• _Goals_
- 1) Write out the part of the article on Ball Corp.'s Chino PET plant starting with "With 10 Husky" and going on through "engineer, Alex Hernandez.", word for word.
- 2) Answer these questions from the article on Ball Corp.'s Chino PET plant:
(a) In what month and year did the Chino plant come on line?
(b) How many Husky injection molding systems does the Chino facility have?
(c) How many containers will be manufactured during the next year?
- 3) Please proceed with the article on Ball Corp.'s Chino PET plant, picking up after its final sentence.

CHINO, CALIF. — There's no doubt that Ball Corp.'s move into PET container manufacturing is proceeding at a rapid clip.
Ball's first PET plant, in the Southern California suburb of Chino, came on line in October 1995, a scant six months after the company announced its entry into the business with a long-term agreement to supply PET bottles to Pepsi-Cola Co.'s California business unit.
With 10 Husky injection molding systems, seven Sidel blow molders, and state-of-the-art on-line video inspection systems from Pressco/IIS, the Chino facility is the company's showcase.
``Our expectation is that this will be the premier PET [bottle] plant in the world in one year,'' said the Chino plant's process engineer, Alex Hernandez.
Hernandez is responsible for many of the systems that will manufacture 700 million containers during the next year.

• _Records shown_

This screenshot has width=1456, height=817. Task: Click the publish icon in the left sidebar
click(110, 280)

--

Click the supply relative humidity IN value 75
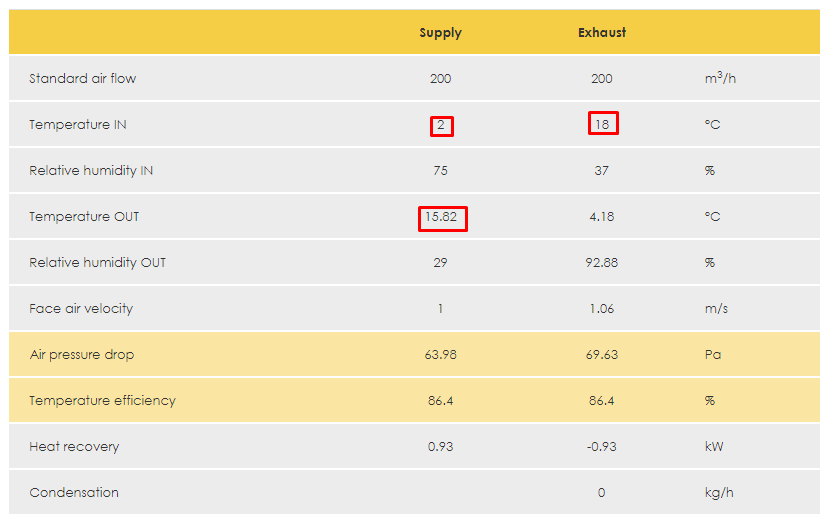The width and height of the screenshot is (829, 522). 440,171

• _Replies_
- 1)
With 10 Husky injection molding systems, seven Sidel blow molders, and state-of-the-art on-line video inspection systems from Pressco/IIS, the Chino facility is the company's showcase.
``Our expectation is that this will be the premier PET [bottle] plant in the world in one year,'' said the Chino plant's process engineer, Alex Hernandez.

- 2)
(a) October 1995
(b) 10
(c) 700 million

- 3)
An important tool at Hernandez's disposal is an on-line video inspection system from Pressco/IIS (Booth N5091), which has been providing automated image-based inspection systems for the plastics industry for the past 10 years. Acquired in May 1996 by Ohio-based Pressco Technology Inc., a supplier of on-line sensing equipment for metal containers, IIS recently relocated to Pressco's ISO 9001-registered facility in Cleveland.
Every PET bottle Ball makes passes through a four-point inspection process that checks base, neck, seal, and finish integrity. Installed inside the Sidel units, the systems are integrated into the blow molders to eliminate additional material handling. They easily keep pace with production speeds of 500 bottles per minute.
Catching a bottle that might leak all over a packing case — or even worse, on a consumer's best suit — before shipping eliminates a major source of customer complaints. The vision systems also enable Ball to head off production problems. Not only do the inspection modules detect defects, they also correlate them back to the specific blow molder component (cavity, spindle, and transfer arms) that produced the bottle. Trouble spots are quickly pinpointed to avoid costly errors.
That information is especially vital in the Chino plant, where employees have been hired more for their ability to be team players than for previous plastics experience.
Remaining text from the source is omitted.